Capítulo 05

       No dia seguinte, pôs seu plano em ação, ajeitou tudo e deixou aqueles manequins os mais assustadores possíveis. Quando terminou de ajeitar tudo no mesmo lugar em que havia um cemitério de mentira, ficou bem orgulhoso de seu trabalho e logo pensou que dessa vez iria conseguir o que vinha tentando há dias.

       Como aquela tarde estava nublada e ventava um pouco, isto deu um tom um pouco mais assustador à toda aquela cena ridícula que criou.

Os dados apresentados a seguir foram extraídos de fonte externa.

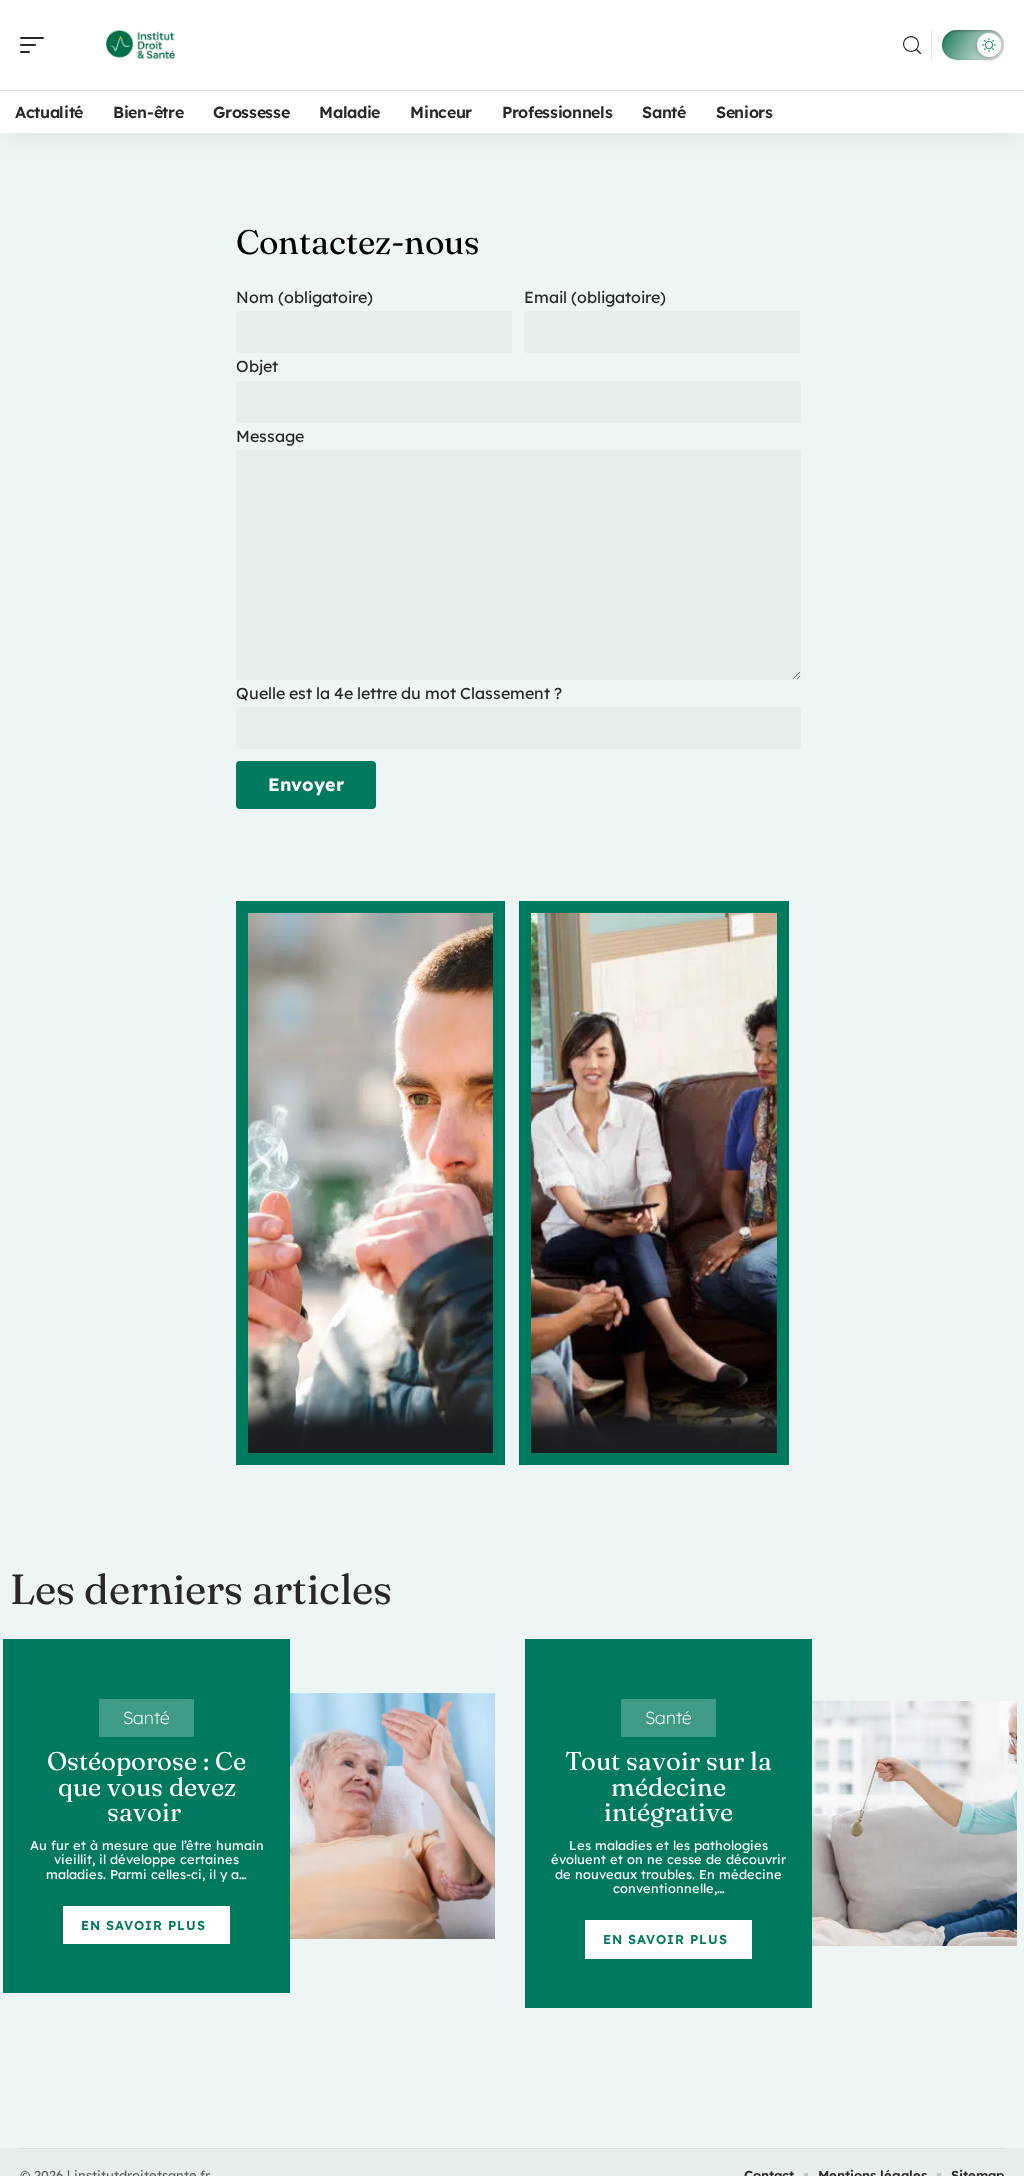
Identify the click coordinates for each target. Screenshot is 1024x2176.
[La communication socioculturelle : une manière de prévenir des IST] (654, 1183)
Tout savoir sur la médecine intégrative (668, 1786)
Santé (146, 1717)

       Quando Paula foi até a cozinha falar com a governanta, viu pela porta central  que dava para a varanda, e que por acaso estava aberta naquele dia, aquelas criaturas medonhas seguindo em direção à cozinha. Visivelmente eram bonecos bem sugestivos sendo controlados por intermédio de um controle, algo não muito sofisticado. Ela ficou superassustada com tudo aquilo, por um momento os ficou observando dizendo para si mesma que não eram reais, porém dessa vez, seu medo venceu a fazendo acreditar que aquilo realmente estava acontecendo e era pra valer. Então, antes que pudesse correr para longe dali, avisou à governanta para correr o mais rápido que pudesse para bem longe, mas ela nem lhe deu ouvidos, pois sabia do plano todo dele e infelizmente não podia fazê-lo parar e nem mesmo podia contar isso à ela, porque certamente perderia seu emprego.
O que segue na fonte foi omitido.